Fair Day

Alf Seale recalls a fair day with his Grandfather

Alf Seale

Rachel Seale, Alf's grandmother with bonhams
by John Hueston, Courtesy of Alf Seale
Richard Seale. c 1946 by John Hueston, Courtesy of Alf Seale
Alf Seale

Bringing Bonhams to the fair

I am going to tell you about going to the fairs or the markets.  I’ll tell ya about goin’ with me grandfather years ago and only very small, to Ballinasloe market with bonhams (young pig). You see, when you’d have bonhams, normally the time of year made a big difference how saleable they were.  If you had them in the springtime or sort of early summer for sale, people used to have surplus milk and they’d be able to feed the bonhams on that and fatten them up. Or if you had them in the autumn time, at the right time, there’d be small potatoes and bits and pieces.  People would buy two bonhams to use up the surplus scraps and the rest of it.

The Square in Ballinasloe

But if you hadn’t them at the right time then, you had to go to town to sell them. That was a big occasion.  The horse and cart had to be got ready, first of all.  ‘Twas a day light starting off then to get to Ballinasloe. ‘Twould take about three hours to get into Ballinasloe, about 12 miles.  You couldn’t trot when you had bonhams in case they got sick. You had to walk nice and steady with them.  You had to have a good layer of straw in and all the rest of it.  So when you got to Ballinsloe then, you had to pick a nice place in the market square and you kept down the back because the – what was described as the jobber’s bonhams would be up at the top where the dealers would have their bonhams set up.  So you kept back.  What came in on the horse and cart would be described as country bonhams. Whether the bonhams knew that or not I don’t know, ha!

The Cheap Jacks

The horse had to be taken out then from the cart and brought up to McGrath’s yard and put in the stable up there and you had to have your bag of hay for the mare. I’m sure the mare felt as much out of place up there as we felt in The Square. The Cheap Jacks’d be further down, now.  They all had a place down along.  At that time, the Post Office wasn’t where it is now.  Actually, the barber – what do I call him? – Keogh’s the barber, lived that side.  As far as I remember, the houses that side were thatched.

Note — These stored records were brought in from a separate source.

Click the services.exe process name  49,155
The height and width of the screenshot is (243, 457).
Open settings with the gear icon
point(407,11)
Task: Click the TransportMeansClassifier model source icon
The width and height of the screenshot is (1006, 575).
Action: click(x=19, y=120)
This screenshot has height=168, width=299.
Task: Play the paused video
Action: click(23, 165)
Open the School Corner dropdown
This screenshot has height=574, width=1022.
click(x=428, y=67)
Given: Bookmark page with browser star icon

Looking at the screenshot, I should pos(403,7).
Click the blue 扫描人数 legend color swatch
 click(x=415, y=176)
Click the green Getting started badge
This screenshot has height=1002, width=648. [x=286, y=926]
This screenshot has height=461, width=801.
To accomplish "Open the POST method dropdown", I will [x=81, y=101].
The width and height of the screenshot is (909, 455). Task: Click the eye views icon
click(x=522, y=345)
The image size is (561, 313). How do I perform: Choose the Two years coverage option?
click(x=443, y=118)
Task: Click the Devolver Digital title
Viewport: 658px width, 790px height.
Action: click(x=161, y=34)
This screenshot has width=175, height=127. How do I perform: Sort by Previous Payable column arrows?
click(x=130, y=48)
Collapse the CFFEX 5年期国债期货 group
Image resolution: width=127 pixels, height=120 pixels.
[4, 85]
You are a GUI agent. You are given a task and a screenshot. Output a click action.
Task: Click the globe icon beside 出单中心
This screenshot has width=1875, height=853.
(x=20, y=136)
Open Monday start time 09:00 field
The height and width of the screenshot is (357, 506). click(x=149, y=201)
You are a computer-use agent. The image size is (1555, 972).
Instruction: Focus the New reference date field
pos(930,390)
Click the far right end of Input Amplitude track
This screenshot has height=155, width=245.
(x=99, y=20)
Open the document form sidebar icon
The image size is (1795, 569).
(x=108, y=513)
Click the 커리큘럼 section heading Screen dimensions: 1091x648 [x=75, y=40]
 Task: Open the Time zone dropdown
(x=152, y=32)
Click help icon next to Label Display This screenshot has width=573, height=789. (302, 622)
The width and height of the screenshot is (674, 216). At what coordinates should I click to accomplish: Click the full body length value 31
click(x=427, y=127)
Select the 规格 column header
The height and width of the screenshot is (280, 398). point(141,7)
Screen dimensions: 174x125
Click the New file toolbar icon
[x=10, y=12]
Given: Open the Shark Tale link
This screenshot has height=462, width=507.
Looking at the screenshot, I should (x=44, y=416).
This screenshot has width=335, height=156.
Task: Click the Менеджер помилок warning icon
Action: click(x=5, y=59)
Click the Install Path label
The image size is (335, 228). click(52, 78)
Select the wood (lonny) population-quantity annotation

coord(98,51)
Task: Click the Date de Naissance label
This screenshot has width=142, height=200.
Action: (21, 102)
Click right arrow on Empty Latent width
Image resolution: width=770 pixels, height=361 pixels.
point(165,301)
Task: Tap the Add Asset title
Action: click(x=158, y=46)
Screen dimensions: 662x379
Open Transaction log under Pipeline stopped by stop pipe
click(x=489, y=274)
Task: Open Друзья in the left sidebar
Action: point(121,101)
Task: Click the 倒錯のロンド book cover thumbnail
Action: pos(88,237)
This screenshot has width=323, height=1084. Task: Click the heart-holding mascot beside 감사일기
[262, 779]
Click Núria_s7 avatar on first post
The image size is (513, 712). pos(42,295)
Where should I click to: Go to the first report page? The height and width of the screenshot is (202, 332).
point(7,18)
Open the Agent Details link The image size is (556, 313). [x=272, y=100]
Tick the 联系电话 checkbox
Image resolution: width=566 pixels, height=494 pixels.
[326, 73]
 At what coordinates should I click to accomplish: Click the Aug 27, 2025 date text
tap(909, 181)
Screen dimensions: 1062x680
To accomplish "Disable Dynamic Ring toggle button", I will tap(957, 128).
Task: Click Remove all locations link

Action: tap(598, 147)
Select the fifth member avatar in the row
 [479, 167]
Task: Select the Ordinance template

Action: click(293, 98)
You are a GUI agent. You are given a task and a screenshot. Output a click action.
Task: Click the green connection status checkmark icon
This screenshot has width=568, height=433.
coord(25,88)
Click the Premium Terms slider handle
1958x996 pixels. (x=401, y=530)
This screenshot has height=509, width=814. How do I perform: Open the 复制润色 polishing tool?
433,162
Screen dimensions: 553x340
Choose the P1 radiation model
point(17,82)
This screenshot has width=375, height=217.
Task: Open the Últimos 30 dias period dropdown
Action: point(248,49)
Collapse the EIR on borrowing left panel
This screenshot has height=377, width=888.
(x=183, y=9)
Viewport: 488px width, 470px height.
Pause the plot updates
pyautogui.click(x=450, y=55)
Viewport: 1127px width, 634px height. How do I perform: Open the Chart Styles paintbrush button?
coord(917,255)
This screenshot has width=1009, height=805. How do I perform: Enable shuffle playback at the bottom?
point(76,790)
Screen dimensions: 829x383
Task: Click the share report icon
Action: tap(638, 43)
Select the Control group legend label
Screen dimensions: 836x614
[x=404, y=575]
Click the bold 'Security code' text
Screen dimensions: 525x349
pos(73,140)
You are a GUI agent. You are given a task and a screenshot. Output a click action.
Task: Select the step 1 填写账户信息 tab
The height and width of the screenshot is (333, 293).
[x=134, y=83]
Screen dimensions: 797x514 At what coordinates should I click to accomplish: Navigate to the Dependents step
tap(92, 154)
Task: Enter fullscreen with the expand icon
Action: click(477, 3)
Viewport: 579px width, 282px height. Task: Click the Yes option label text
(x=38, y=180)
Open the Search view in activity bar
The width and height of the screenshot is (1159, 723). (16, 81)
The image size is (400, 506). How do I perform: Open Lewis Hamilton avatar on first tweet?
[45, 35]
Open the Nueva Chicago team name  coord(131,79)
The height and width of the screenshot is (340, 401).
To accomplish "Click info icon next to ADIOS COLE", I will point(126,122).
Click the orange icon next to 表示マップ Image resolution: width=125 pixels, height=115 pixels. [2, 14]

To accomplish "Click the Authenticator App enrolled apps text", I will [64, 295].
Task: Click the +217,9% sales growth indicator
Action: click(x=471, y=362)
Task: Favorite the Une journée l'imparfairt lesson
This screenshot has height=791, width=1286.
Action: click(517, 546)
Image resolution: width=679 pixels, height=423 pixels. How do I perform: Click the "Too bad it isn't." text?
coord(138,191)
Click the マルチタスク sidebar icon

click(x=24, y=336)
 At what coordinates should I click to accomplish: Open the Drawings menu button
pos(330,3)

A bottle of stout and frying on the hearth

So, anyway, you sold all you could, or then, tackle up, head for home again.  If it was times that you couldn’t sell too easily at home, it wasn’t too easy sell in the market either.  They did their best. That was grandfather’s time, though. I’m sure he was well into his seventies at the time. At that time, my grandfather – two bottles of stout was a big feed of drink for him.  Like, they would have a drink, oh certainly.  If they sold to someone, it was more or less tradition ya brought him in for a drink but that was it.  A bottle of stout was the drink.  The same when you went for your dinner. There was no Supermacs. I remember going into houses along there, they would give you dinners but you sat in behind the table on a bench and the woman was at the big open fire and she fryin’, ah, fryin’ down on the hearth.  Like, they had primitive methods enough but they supplied the dinner.  There was no signs, no Bord Failte signs outside or anythin’ but the jobbers and farmers knew where to go to get their dinner.  Oh it was only pence, I think, at the time. ‘Twould be only a couple a shillin’s. Like, there were how many pence in the pound?  There were two hundred and forty pence in the pound that time.


This page was added on 04/02/2016.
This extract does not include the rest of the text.